**YOUR INSTRUCTIONS**
Copy out, word for word, the items from the line containing "Given: Add Lysol" through the line containing "Action: click(x=1356, y=613)", including both of those lines.

**RECORD LIST**

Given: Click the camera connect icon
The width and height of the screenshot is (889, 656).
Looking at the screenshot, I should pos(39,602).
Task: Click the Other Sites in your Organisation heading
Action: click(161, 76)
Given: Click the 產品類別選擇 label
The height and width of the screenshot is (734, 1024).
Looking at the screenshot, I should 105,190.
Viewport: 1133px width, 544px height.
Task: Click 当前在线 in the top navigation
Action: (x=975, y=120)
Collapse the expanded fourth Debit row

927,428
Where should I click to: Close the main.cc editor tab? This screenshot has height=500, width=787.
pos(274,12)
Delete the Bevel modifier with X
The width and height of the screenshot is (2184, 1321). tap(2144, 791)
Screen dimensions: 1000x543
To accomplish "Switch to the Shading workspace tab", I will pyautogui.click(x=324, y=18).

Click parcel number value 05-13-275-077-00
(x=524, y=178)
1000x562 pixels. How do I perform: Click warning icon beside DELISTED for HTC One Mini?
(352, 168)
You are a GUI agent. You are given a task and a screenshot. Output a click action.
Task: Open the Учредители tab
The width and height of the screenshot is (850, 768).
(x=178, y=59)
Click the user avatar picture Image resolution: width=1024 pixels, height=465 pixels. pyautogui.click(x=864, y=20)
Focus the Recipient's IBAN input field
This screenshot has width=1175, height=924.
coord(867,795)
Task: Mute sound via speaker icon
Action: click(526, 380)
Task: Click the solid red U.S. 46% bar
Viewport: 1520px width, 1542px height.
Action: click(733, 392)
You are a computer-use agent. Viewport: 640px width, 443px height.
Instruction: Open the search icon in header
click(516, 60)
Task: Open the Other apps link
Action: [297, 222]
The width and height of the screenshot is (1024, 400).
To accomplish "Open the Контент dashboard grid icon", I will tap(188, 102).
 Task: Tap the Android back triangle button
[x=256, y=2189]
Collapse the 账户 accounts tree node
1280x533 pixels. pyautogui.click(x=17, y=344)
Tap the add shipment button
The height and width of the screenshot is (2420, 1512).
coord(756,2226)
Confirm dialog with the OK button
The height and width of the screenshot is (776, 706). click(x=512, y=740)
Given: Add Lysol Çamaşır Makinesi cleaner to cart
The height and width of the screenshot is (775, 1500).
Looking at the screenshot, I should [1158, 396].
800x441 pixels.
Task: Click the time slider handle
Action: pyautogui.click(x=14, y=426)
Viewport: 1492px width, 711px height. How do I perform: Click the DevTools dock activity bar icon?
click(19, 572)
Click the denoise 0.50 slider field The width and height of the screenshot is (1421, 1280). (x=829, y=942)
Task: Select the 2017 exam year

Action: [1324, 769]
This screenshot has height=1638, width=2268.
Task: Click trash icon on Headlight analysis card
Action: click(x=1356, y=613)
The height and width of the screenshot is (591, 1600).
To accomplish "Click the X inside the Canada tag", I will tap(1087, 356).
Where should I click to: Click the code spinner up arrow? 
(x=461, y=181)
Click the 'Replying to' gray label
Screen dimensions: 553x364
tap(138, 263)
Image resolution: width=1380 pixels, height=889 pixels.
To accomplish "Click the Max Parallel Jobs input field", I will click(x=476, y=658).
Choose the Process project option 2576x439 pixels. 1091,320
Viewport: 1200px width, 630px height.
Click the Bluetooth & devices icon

**SOLUTION BELOW**
Given: Add Lysol Çamaşır Makinesi cleaner to cart
The height and width of the screenshot is (775, 1500).
Looking at the screenshot, I should [1158, 396].
800x441 pixels.
Task: Click the time slider handle
Action: pyautogui.click(x=14, y=426)
Viewport: 1492px width, 711px height. How do I perform: Click the DevTools dock activity bar icon?
click(19, 572)
Click the denoise 0.50 slider field The width and height of the screenshot is (1421, 1280). (x=829, y=942)
Task: Select the 2017 exam year

Action: [1324, 769]
This screenshot has height=1638, width=2268.
Task: Click trash icon on Headlight analysis card
Action: click(x=1356, y=613)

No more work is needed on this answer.